What happened to my lusty beast?

And then something shifted. We became adults and got into adult relationships. Suddenly, these unstoppable sex machines turned into sloths and sleeping giants on their worst days and virile tigers and knights on their best. Our men needed to time to recharge. “Recharge? The act of making love is regenerating!” was our resounding cry. Of course, the river of sexual energy does not flow endlessly without a spring to feed it, but how could our methods of replenishment not be the same when sex was an offer on the table? And thus the myth of the male sex machine was put to death and a group of girls, at one time or another, found themselves with more sex drive than their bedrooms could hold.

How to give and get what you both need

I have been told by my friends several reasons for their men’s dips in desire.
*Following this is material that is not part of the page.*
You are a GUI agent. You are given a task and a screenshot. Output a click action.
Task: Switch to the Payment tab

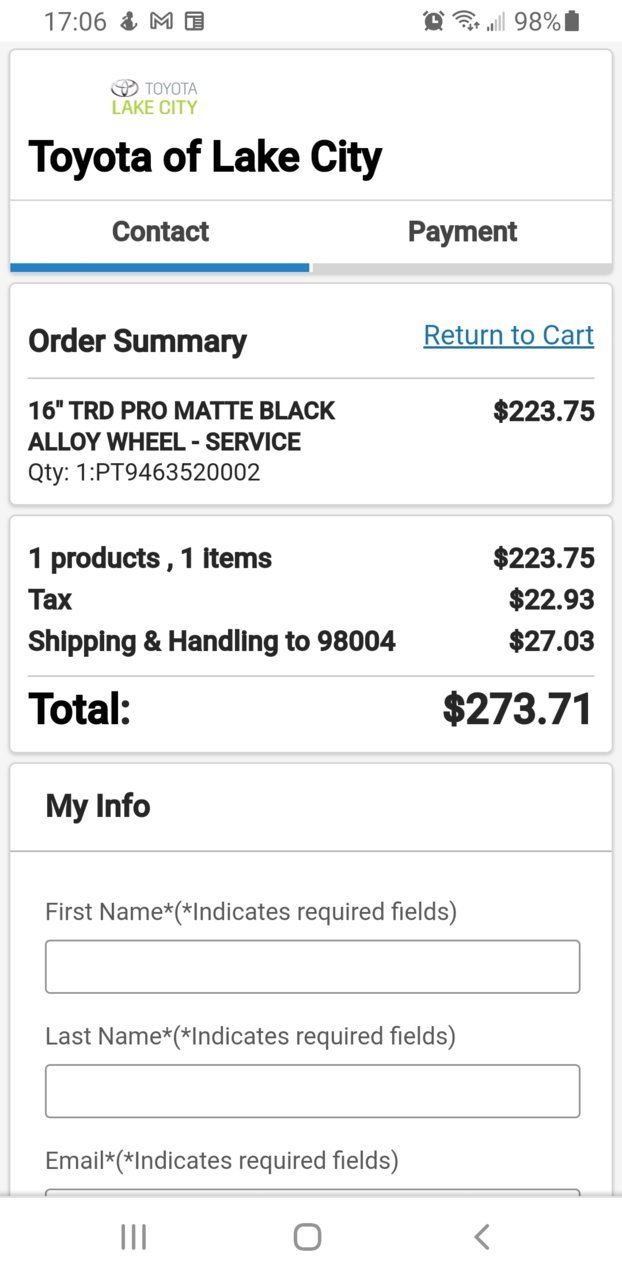tap(462, 231)
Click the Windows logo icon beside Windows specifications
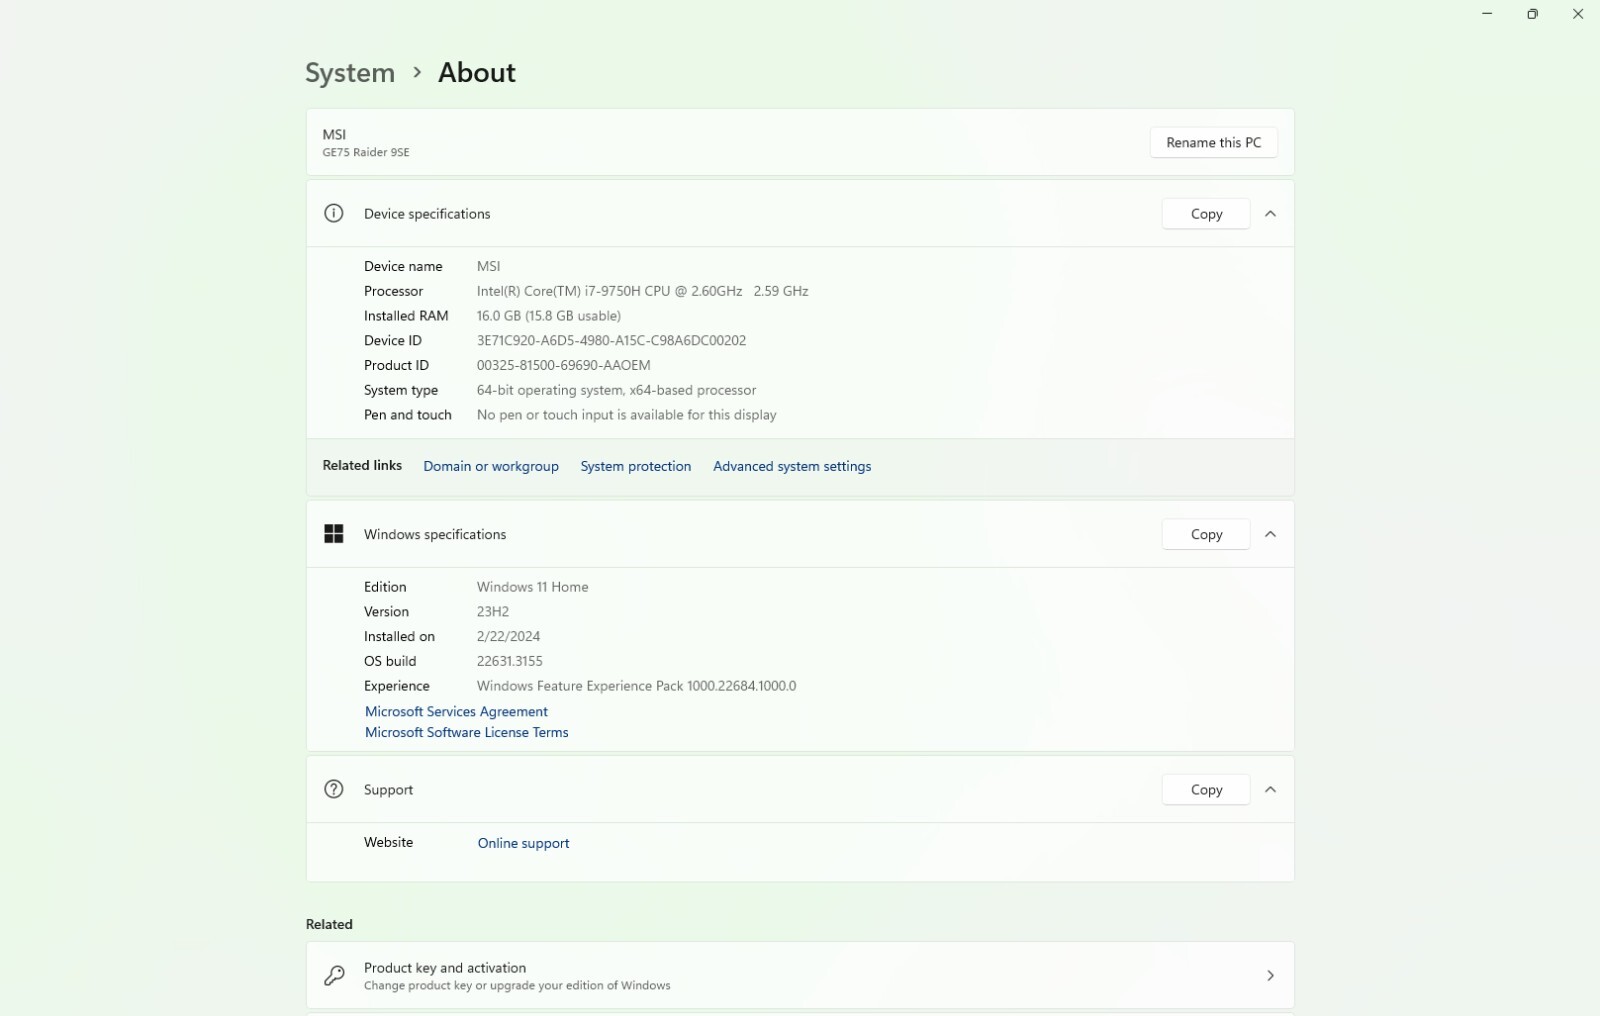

Stress, insecurity and a poor diet are on one end of the scale. On the other end was a superstition that, like in kundalini yoga, sperm is a “sacred white metal” and a vital bodily fluid that depletes a person’s creative and physical energy when spilled. One in the middle goes like this: “I go in cycles.” Likely, the male sex drive coupled with a female expectation that he will always be “up for it” leads to a kind of anxiety in the bedroom that places stress on the expression of desire.Like with any kind of energetic exchange, the mistake is to try to convince or usher your man into sex. If the reasons are indeed stress/diet/esteem related, no amount of urging is going to make him receptive. In this situation, the greatest power you have is nurturing and care. Not being able to satisfy a woman’s needs and being keenly aware of it is a killer for guys. Take him for a hike, give him a massage, make dinner instead of opting for Carl’s Jr. yet again, and don’t push the point. If his mind is cluttered with things that are getting in the way of his best amorous self, help him unwind by showing him you cherish him his every state of being.You may also want to pay attention to his bodily cycles (just like you pay attention to yours). From experience, a boyfriend with a sex drive to match min on the best months was very clear when he was having an “off” day, week or month. Being reminded that he still desired me though he was not up for intercourse was a relief for both of us. (The oral sex, massages and cuddling were fun alternatives.) I did not pursue sex during his “down time,” and he appreciated that I respected his boundaries. Well, clear communication can be an aphrodisiac, and often he was soon out of his funk.Frankly, I can’t offer any insight on the men who believe in storing their sexual energy. They’re stuck in Spartan times.Boys may not be the sex machines our fathers warned us about (an neither are we of the succubus breed), but I believe men and women by nature are amorous, sensual beings. Of course your man desires you, but when faced with a difference in sex drive, clear communication, patience and a creative mind can help both of you get what you need and want. And ladies, if it takes a while to find balance in the bedroom, a few solo turns never did a girl harm.